The Cardigans started as a heavy metal band. “Lovefool”, their big hit in the U.S., was radio-friendly pop. Wikipedia says their later work was more country-influenced.

The Oak Ridge Boys were originally a gospel group, but moved into country.

Kenny Rogers began in psychedelic rock, then moved to country.

The Goo Goo Dolls are a good example. They started out in the mid-80s as a hardcore punk band; Robby Takac, their bassist, was the original lead singer. Eventually, Johnny Rzeznik took over as singer. After the band had their breakthrough hit with “Name”, they fully leaned into a more MOR rock sound, which was probably a good choice, given the string of hits they scored immediately afterwards.

Radiohead went from rock to electronica.

Tangerine Dream started out as a guitar-driven rock band.

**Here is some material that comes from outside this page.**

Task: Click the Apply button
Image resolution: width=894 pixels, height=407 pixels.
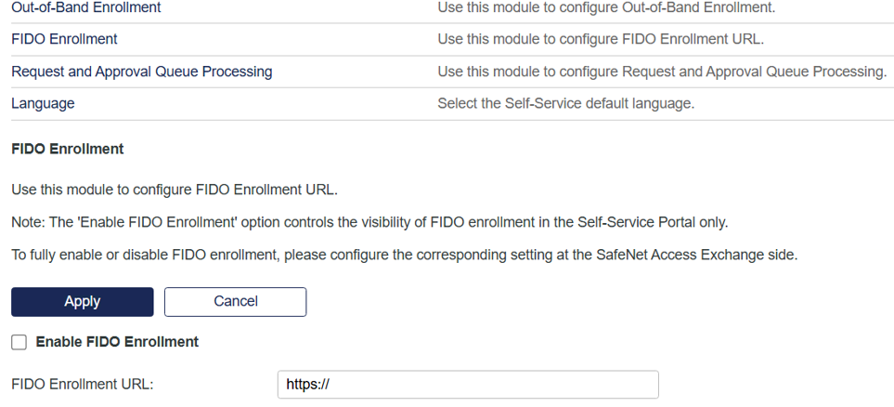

Here they are in 1969. But they quickly evolved into a band that played ambient electronic music.

The Bee Gees’ early successes were in pop and soft rock, before transitioning to disco, particularly with their songs on the Saturday Night Fever soundtrack.

When I saw this I thought “a band named The Cardigans used to be a heavy metal band??”

Looking at their wiki page it says the band was founded by two heavy metal musicians, but it doesn’t look like the band as named ‘The Cardigans’ ever played heavy metal. My OP was asking about bands that underwent big transformations under the same name, while being at least relatively famous beforehand.

Dead Can Dance went from post-punk to world music-tinged neoclassical dark wave

Genesis went from 10+ minute prog-rock epics in the Peter Gabriel/Steve Hackett era to overplayed radio hits in the Phil Collins era.

Good call on Genesis! Perfect example :+1:

Don’t forget between the Peter Green/Jeremy Spencer/Danny Kirwan version and Buckingham/Nicks version, there was also the version with Bob Welch.

Yes, except I wouldn’t have used the word “evolved”: the change was pretty sudden, with the addition of Justin Hayward and John Lodge, who made about as big a difference to the Moody Blues as Buckingham and Nicks did to Fleetwood Mac.

Some “big transformations” are due to significant personnel changes like this. Others (e.g. The Beatles) are just a matter of the same musicians evolving and changing (or maturing or experimenting or wanting to try new things or selling out).

I don’t know which of these two categories Genesis falls into. Weren’t they still fairly proggy in the early post-Gabriel years?

Genesis made two studio albums after Peter Gabriel left but before Steve Hackett left. And they were still fairly proggy. It wasn’t until Hackett left, “And Then There Were Three”, that they started writing shorter, more radio-friendly songs.

I remember hearing an interview years ago, I forget which band member said it, but the idea was something like how Peter Gabriel wanted to tell stories with the music, but Phil Collins wanted to have a conversation.

Fleetwood mac only wanted Buckingham but he told them they had to take Nicks too as she was his GF at the time.

See also: Yes

Chicago devolved from experimental rock to pablum.

Indeed – in the '80s and '90s, Chicago became “the band that records your prom song.”

I originally was going to comment on Genesis or the Goo Goo Dolls. Since they have both been mentioned, I’ll add Green Day to the thread. Even though they’re still pretty punk, Good Riddance (Time of Your Life) was a huge departure and set the stage for more radio-friendly fare like the American Idiot album. I was thinking about the Beastie Boys, but I don’t think they were all that well established as a heavy metal band before turning to rap.

Another huge change as a result of a personnel change. I still haven’t forgiven Terry Kath for dying (or Peter Cetera for wanting to be a lounge singer).